4 avantages scientifiquement prouvés de votre tasse de café du matin

Un café heureux le matin

Le café peut réduire le risque de certains cancers, agir comme un antidépresseur, réduire le risque de développer un diabète de type 2, et réduire le risque de la maladie de Parkinson.

C’est la première chose que beaucoup de gens prennent le matin, mais cette tasse de café matinale peut-elle être plus bénéfique que le simple fait de chasser la fatigue ? La science indique que c’est un oui retentissant ! Non seulement le café vous permet de rester alerte, mais il donne également un coup de fouet à votre organisme. Alors, quels sont les bienfaits de cette infusion matinale ?

Le café réduit le risque de certains cancers

Malgré ce que certains pensent, il n’y a aucune preuve que le café contienne des substances cancérigènes. Toutes les recherches vont dans le sens contraire : le café peut aider à prévenir le cancer.[1] Le niveau élevé de polyphénols présents dans le café et la caféine elle-même peuvent inhiber la croissance des cellules cancéreuses. Le café stimule également la production de bile et abaisse le taux d’œstrogènes, ce qui réduit le risque de cancer.

Le café peut agir comme un antidépresseur

La dépression peut être une maladie débilitante et très difficile à soigner. Les causes de la dépression ne sont pas complètement comprises, mais on pense que l’inflammation des cellules du cerveau joue un rôle. Les polyphénols du café agissent comme des antioxydants qui réduisent le stress oxydatif qui déclenche l’inflammation.[2] Des études montrent que même une seule tasse par jour améliore les symptômes, mais plus vous en prenez, plus vous êtes protégé.[2]

Tasse et grains de café

Le café ne vous aide pas seulement à rester alerte : il peut avoir des effets bénéfiques sur le cancer, le diabète, la maladie de Parkinson et la dépression.

Le café réduit le risque de diabète de type 2

Un autre avantage peu connu de la consommation de café est la réduction de la probabilité de développer un diabète de type 2. Des études montrent qu’une seule tasse de café peut réduire vos risques d’environ 8 %, ce chiffre passant à environ 30 % si vous en buvez davantage.[3] On pense que les avantages proviennent du magnésium et des polyphénols, qui aident à réguler le métabolisme du glucose.

Le café diminue le risque de développer la maladie de Parkinson

Des études montrent que la consommation de caféine peut réduire considérablement le risque de développer la maladie de Parkinson plus tard dans la vie.[4] La cause principale de la maladie de Parkinson est un faible niveau de dopamine. Le café aide à prévenir le développement de la maladie en protégeant les cellules du cerveau qui produisent cette hormone.

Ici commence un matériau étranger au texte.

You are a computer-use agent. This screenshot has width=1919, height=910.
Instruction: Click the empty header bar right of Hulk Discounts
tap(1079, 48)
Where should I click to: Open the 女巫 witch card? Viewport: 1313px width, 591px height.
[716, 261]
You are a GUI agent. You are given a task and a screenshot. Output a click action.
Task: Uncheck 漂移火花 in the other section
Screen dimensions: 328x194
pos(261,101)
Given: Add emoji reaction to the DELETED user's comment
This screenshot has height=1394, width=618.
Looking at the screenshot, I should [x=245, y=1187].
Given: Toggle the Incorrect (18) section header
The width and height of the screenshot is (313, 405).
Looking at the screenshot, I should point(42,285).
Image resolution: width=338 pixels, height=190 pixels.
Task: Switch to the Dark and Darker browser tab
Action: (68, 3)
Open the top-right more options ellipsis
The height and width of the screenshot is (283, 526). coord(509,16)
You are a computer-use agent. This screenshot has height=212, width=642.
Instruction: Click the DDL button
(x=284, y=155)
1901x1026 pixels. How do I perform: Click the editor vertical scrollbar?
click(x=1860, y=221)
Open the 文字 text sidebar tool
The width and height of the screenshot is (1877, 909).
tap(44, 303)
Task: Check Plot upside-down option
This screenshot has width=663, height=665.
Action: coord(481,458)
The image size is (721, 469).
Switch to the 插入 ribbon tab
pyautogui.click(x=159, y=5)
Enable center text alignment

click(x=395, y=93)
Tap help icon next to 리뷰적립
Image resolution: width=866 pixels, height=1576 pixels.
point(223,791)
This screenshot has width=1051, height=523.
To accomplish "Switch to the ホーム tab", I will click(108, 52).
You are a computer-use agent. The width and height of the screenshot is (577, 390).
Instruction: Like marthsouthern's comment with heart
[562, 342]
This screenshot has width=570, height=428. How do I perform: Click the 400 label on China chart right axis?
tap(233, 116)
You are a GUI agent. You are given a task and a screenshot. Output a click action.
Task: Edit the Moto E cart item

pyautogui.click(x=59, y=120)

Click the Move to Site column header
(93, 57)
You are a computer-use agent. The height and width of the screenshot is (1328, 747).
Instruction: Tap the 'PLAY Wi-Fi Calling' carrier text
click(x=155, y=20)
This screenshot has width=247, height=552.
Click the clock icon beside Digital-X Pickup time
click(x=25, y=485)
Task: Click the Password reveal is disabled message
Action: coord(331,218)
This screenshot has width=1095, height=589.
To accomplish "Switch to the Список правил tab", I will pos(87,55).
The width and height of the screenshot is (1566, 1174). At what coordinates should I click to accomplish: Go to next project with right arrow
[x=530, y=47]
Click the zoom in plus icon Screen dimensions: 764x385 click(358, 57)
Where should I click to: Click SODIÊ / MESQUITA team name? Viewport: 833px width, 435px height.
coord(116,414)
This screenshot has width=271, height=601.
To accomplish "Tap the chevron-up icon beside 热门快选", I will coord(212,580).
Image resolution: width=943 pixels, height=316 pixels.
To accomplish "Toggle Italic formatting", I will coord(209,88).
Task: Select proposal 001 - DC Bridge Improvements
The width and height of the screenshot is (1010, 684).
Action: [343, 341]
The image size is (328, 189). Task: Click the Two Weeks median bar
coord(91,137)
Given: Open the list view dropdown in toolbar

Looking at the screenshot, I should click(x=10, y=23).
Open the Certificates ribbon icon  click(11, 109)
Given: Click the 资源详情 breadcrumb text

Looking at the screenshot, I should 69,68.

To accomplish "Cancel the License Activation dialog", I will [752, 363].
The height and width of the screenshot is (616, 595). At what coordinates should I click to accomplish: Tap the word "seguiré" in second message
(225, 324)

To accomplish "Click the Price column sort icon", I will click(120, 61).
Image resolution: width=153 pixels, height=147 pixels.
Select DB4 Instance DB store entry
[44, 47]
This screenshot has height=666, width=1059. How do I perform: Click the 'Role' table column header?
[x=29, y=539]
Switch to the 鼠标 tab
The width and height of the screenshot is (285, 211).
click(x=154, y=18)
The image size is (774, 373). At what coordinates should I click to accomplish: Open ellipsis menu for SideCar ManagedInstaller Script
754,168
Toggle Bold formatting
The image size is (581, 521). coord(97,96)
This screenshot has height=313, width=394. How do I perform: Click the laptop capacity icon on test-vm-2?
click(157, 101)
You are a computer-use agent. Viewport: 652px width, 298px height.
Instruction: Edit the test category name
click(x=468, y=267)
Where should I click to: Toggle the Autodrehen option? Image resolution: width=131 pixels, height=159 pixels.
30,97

Toutefois, la caféine est responsable de cette protection, de sorte que le café décaféiné ne procure pas les mêmes avantages.

Si la plupart des gens boivent du café pour le regain d’énergie et le goût délicieux qu’il procure, il présente également de nombreux avantages pour la santé. La consommation d’une quantité modérée, environ 3 à 5 tasses par jour, est la plus bénéfique. Cependant, il ne semble pas y avoir beaucoup d’inconvénients à en consommer davantage si votre estomac et votre rythme de sommeil le permettent !

Références :

  1. Le café : Lowers Risk of Liver and Endometrial Cancers, The American Institute for Cancer Research. aicr.org/cancer-prevention/food-facts/coffee/
  2. ” Boissons sucrées, café et thé et risque de dépression chez les adultes américains âgés ” par Xuguang Guo, Yikyung Park, Neal D. Freedman, Rashmi Sinha, Albert R. Hollenbeck, Aaron Blair et Honglei Chen, 17 avril 2014, PLOS ONE.
    DOI: 10.1371/journal.pone.0094715
  3. “Consommation de café caféiné et décaféiné et risque de diabète de type 2 : A Systematic Review and a Dose-Response Meta-analysis” par Ming Ding, Shilpa N. Bhupathiraju, Mu Chen, Rob M. van Dam et Frank B. Hu, 11 janvier 2014, Diabetes Care.
    DOI : 10.2337/dc13-1203
  4. ” L’exposition à la caféine et le risque de maladie de Parkinson : A Systematic Review and Meta-Analysis of Observational Studies” João Costa, Nuno Lunet, Catarina Santos, João Santos et António Vaz-Carneiro, 14 avril 2010, Journal of Alzheimer Maladie.